Gene-expression data to hit one million deposited data sets
July 20, 2012

DNA microarrays allow researchers to analyze the expression of a huge number of genes simultaneously (credit: Guillaume Paumier/Wikimedia Commons)
With close to one million gene-expression data sets now in publicly accessible repositories, researchers can identify disease trends without ever having to enter a laboratory, Nature News reports.
Entering the search term “breast cancer” into a public repository called the Gene Expression Omnibus (GEO), the postdoctoral researcher retrieves a list of 1,170 experiments, representing nearly 33,000 samples and a hoard of gene-expression data that could reveal previously unseen patterns.
And those numbers are rising rapidly.
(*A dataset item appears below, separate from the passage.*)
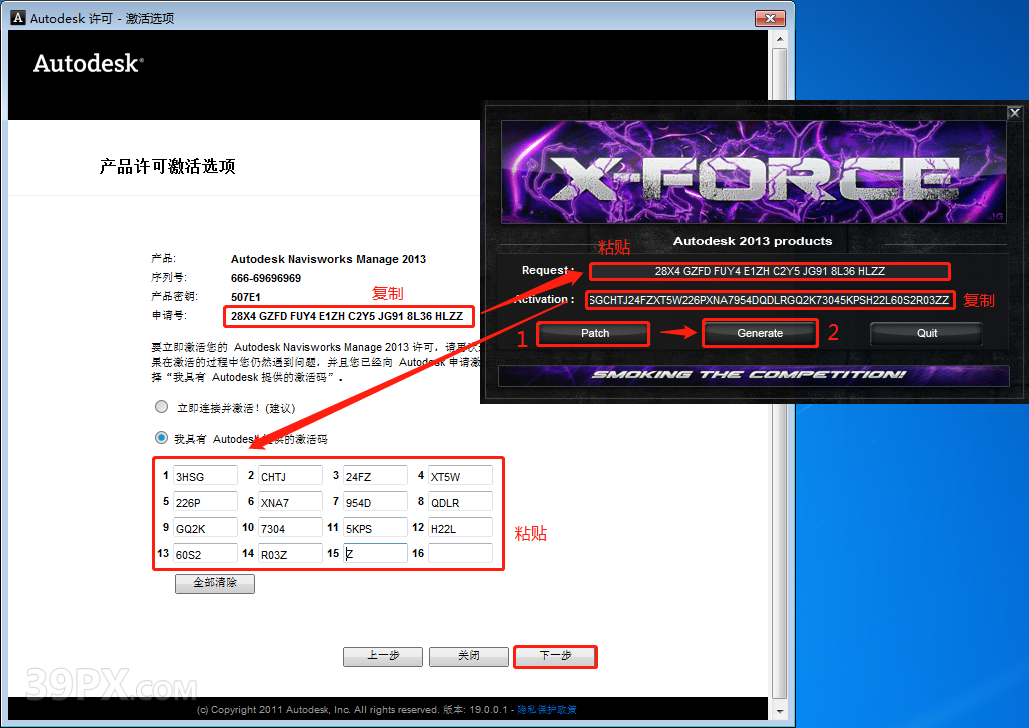Select the 立即连接并激活 radio option
The image size is (1029, 728).
click(x=161, y=406)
Since 2002, many scientific journals have required that data from gene-expression studies be deposited in public databases such as GEO, which is maintained by the National Center for Biotechnology Information in Bethesda, Maryland, and ArrayExpress, a large gene-expression repository at the European Bioinformatics Institute (EBI) in Hinxton, UK.
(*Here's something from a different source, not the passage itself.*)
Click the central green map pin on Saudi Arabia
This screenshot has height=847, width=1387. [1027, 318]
Some time in the next few weeks, the number of deposited data sets will top one million (see ‘Data dump’).
The result is an unprecedented resource that promises to drive down costs and speed up progress in understanding disease. Gene-sequence data are already shared extensively, but expression data are more complex and can reveal which genes are the most active in, say, liver versus brain cells, or in diseased versus healthy tissue. And because studies often look at many genes, researchers can repurpose the data sets, asking questions other than those posed by the original researchers.
Gustavo Stolovitzky, a computational biologist at the IBM Thomas J. Watson Research Center in Yorktown Heights, New York, has used publicly available data to train algorithms to recognize gene signatures for diseases such as lung cancer, chronic obstructive pulmonary disease (COPD) and psoriasis.
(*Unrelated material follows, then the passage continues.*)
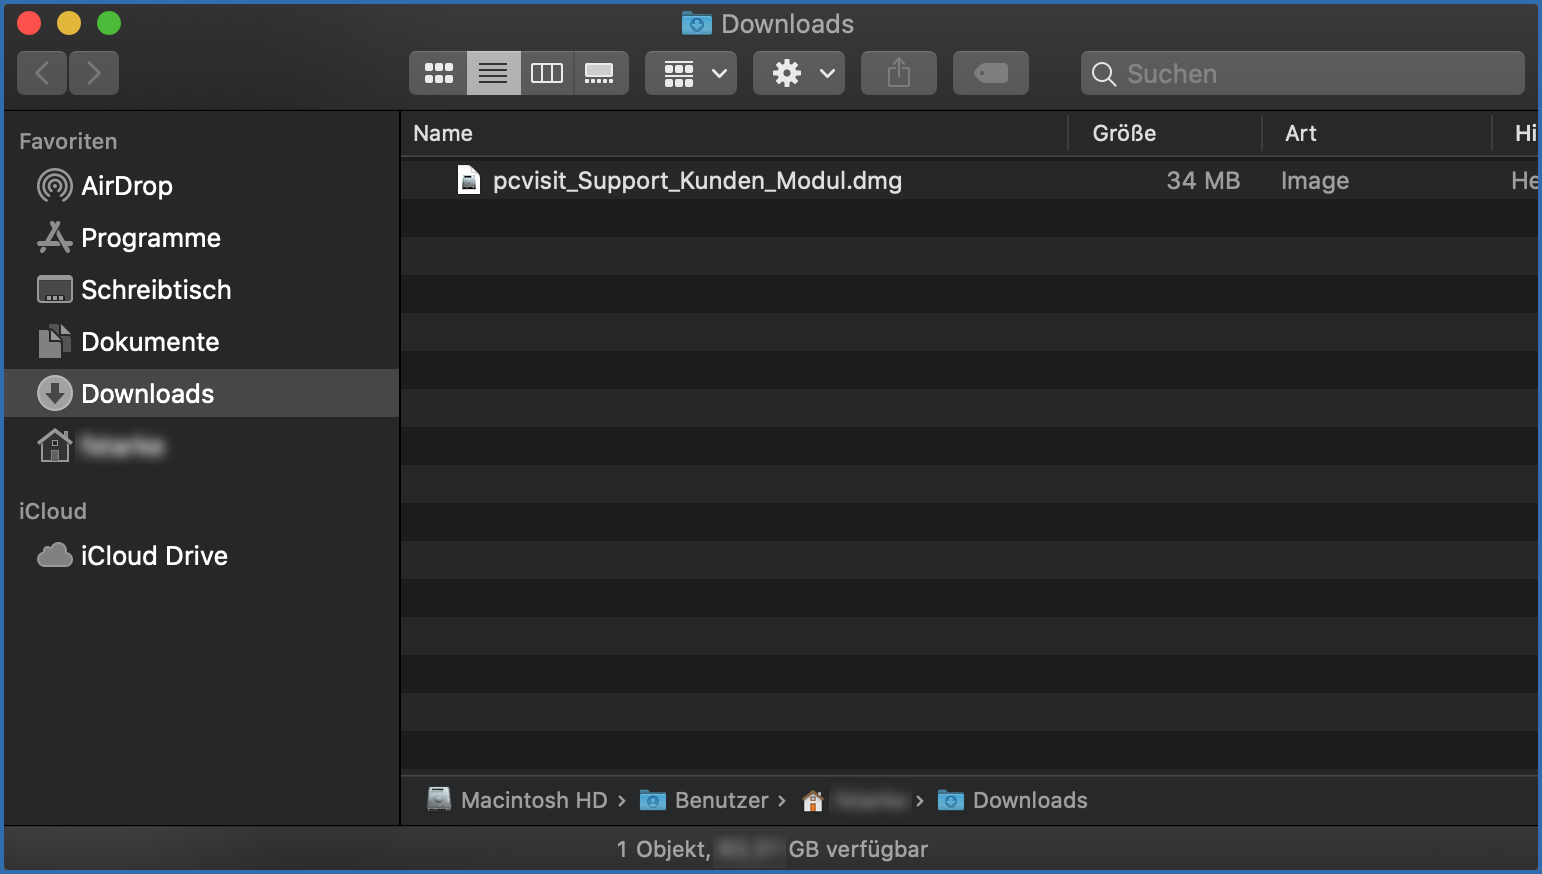1542x874 pixels.
Task: Select pcvisit_Support_Kunden_Modul.dmg in the file list
Action: [x=697, y=180]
Not only can the algorithms distinguish lung cancer from COPD, they can also tell squamous-cell carcinoma from adenocarcinoma. “There is enough info in existing databases to predict disease in samples that algorithms have never seen before,” Stolovitzky says.
Comments (3)
by melajara
Data is useless if you don’t have a “mind” behind to “compress” the data in meaningful interrelated concepts.
I see a job here for Watson. It is no coincidence that the article mentions a researcher from IBM Thomas J. Watson Research Center. This could very well be a target application of the DeepQA project at the center of Watson’s Jeopardy feat last year.
Now imagine a “MetaDeepQA” layer whose job is to provide a reasoning engine to provide a string of answerable DeepQA queries possibly depending on the completion of not yet done automated scientific experiments (here new gene expression sampling), then you have the blueprint of a quite powerful “automated scientist”.
I make the bold prediction that such a scientist (but still guided by human operators) should be awarded a Nobel Prize before 2020!
Actually such “centaur” teams (as already present to play the highest level of chess) should become more and more common for conducting scientific research till the computer will be truly autonomous (up to 2040).
by Gorden Russell
This is what Ray talked about when he wrote his last book. The line of the graph of the curve of progress is getting steeper and steeper to the right. The curve is going to look like the blade of a hockey stick. In 18 months it will be even steeper. As computers double in speed they will gather twice the data. As their processors double in capacity the numbers they crunch will double in size.
by GatorALLin
..this is so awesome…and database will keep growing and really help broaden the understanding of how different cancers work or act like other disease. The idea that others can search the same data on a massive scale is genius.